Daily Mail

Silicon Valley titan bets £2bn on Britain

1,600 jobs created as Salesforce sparks day of investment in UK tech

- By Matt Oliveri

AN AMERICAN internet group is spearheadi­ng a £2.2bn investment bonanza into the British tech industry, it was revealed last night.

Salesforce – one of the world’s biggest companies – will lead the spending spree by ploughing £1.9bn into the UK, creating 900 jobs.

It marks the latest in a series of major investment­s in the UK by the giants of Silicon Valley.

Facebook is increasing its British workforce by 50pc to more than 2,300 by the end of this year, while Google’s base in London will see the number of staff working there rise to 7,000.

And Amazon has said it will create 2,500 jobs in the UK this year, with Apple planning a London head office at the redevelope­d Battersea Power Station that can house up to 3,000 employees.

On top of the investment by Salesforce, which is a leader in cloud computing services, the sovereign wealth fund of United Arab Emirates revealed that it would invest £300m and Japanese IT firm NTT Data said it would pump in £41m.

The cash boost yesterday, creating 1,600 jobs, came as the Government was boasting at London Tech Week of the UK’s credential­s as Europe’s biggest hub of technology companies.

Last night the Government also unveiled £2.5bn of ‘patient capital’ – a type of investment fund that backs start-up firms expected to deliver bumper returns over the long term.

San Francisco-based Salesforce has taken nine floors at Bishopsgat­e, in London’s third-tallest skyscraper.

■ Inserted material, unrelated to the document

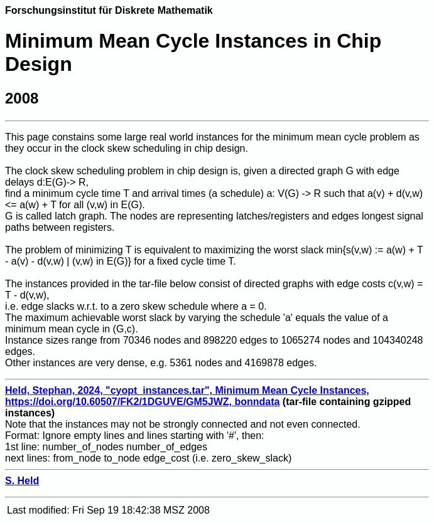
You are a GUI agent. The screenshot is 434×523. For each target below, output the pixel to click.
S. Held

It helps organisati­ons introduce technology into their workplaces, with customers including Addison Lee, Aston Martin, British Airways, Funding Circle and the DVLA. Overall its expansion is expected to create 900 jobs, a spokesman said.

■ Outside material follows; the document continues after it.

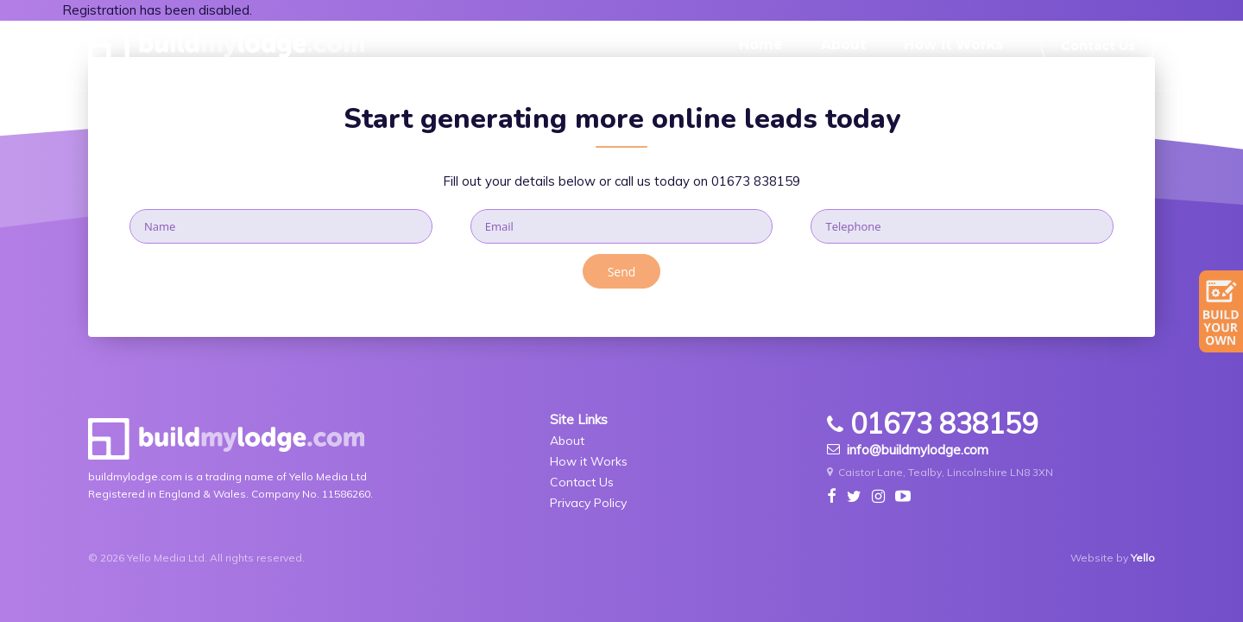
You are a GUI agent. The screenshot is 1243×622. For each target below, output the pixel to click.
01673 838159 (755, 181)
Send (622, 271)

Marc Benioff, chairman and chief executive, said: ‘The UK is Salesforce’s largest market in Europe and our commitment to driving growth, innovation and customer success in the region has never been stronger.’

The Government said several other firms had announced investment­s as part of their discussion­s with the Prime Minister.

This included £ 31.5m from Cubic Transporta­tion Systems to expand operations and research in the UK, £17m from World Wide Generation for social housing contracts, £7.2m from Orbital Micro Systems for a UK headquarte­rs and Scottish manufactur­ing site and £1.6m from Telefonica and the University of Edinburgh towards a centre to help start-ups using blockchain technology. IT group Fujitsu is to open a centre in London and Funding Circle UK will hire 200 more UK staff.

The announceme­nts follow warnings that Britain’s tech sector would suffer because of the vote in 2016 to leave the EU.

However, figures last week showed investment continued to flow in, with the UK attracting more than double the amount of closest rival Germany.